If you work in childcare and are well suited to the job, you’ll have a compassionate personality and be sensitive of the needs of others. Sometimes, however, this can come at the cost of neglecting your own needs and putting other people before yourself.
Whilst this is not normally an issue in itself, if you find you’re doing this the majority of the time it could mean that you’re neglecting your own mental and emotional wellbeing.
Lack of assertiveness doesn’t just affect the way you perform as a childcare practitioner; it also has a negative impact on the relationships you build in your setting, including the bonds you form with parents, co-workers and the children.
It can particularly affect newcomers to the childcare sector, but is also a common issue which can hold back higher level managers from performing at their best and leading their team successfully.
What exactly is assertiveness?
Assertiveness is a happy medium between being passive and aggressive. It means that you’re not afraid to voice your feelings and take responsibility for your own behaviour. People are not born with this skill, it has to be learnt and practiced over time.
People who are assertive display a high level of self awareness and a healthy self-esteem. If you’re assertive, you know how to strike a good balance between meeting your needs and the needs of the people around you.
What does lack of assertiveness look like?

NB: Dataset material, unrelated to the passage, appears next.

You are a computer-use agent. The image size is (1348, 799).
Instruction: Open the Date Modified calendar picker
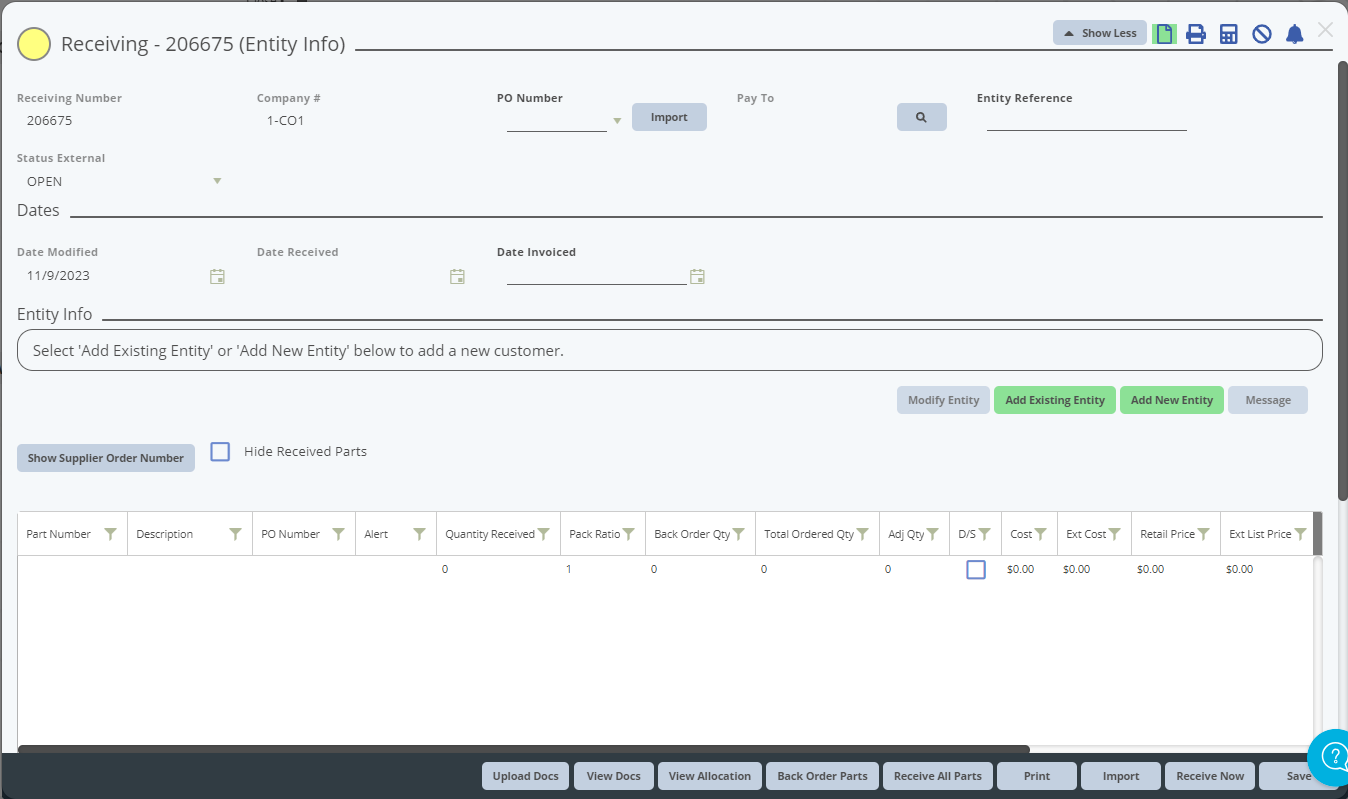point(217,276)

Lack of assertiveness shows in your body language, in your tone of voice and even in the choice of words you use to communicate with others. Telltale signs to look out for include:
- Not asking for what you want
- Not expressing your thoughts and feelings honestly
- Saying ‘yes’ to others when you want to say ‘no’
- Apologising for things that aren’t your fault
- Avoiding eye contact when talking to people
- Not asking for help when you need it
What are the knock-on effects?
Not being assertive in your place of work can lead to colleagues talking over you or interrupting you mid-sentence. You may also feel like you’re constantly at other people’s beck and call, because when someone asks you to do something, you always say yes.
Over time, not sticking up for your own needs and not voicing your feelings honestly can make you feel resentful of others. You may feel exhausted or depressed because you feel constantly taken advantage of, agreeing to things you do not necessarily want to do.
How do I apply it to my own life?
The good news is, assertiveness can be taught and there are many things you can do to cultivate this means of communication. Your body language plays an important part in how other people perceive you, so stand up straight when you talk and make direct eye contact, as this will help you express yourself more assertively.
Listen closely to your own needs and do not be afraid to voice your own opinions and thoughts with other people. This does not mean you have to be rude, but make sure you’re direct and honest with people if the situation calls for it. Don’t worry about offending others when you speak; let them regulate their own behaviour when you take control.
What are the benefits?
Aside from the fact that you’ll feel much more empowered in your working and personal relationships; being assertive will also earn the respect of the people around you, as they always know where they stand with you. You’ll also have a better sense of personal integrity because you’re not constantly compromising your own health and wellbeing to suit others.
The positive effect of teaching children to be assertive from an early age is also significant. As one behavioural website confirms, “Children who express their feelings and needs while respecting those of others will be neither victims nor aggressors.
“Adults must show children that they have the right to make choices—in which toys they play with, or (within boundaries) what they wear and what they eat. The more children trust and value their own feelings, the more likely they will be to resist peer pressure, to respect warm and caring adults, and to be successful in achieving their personal goals.”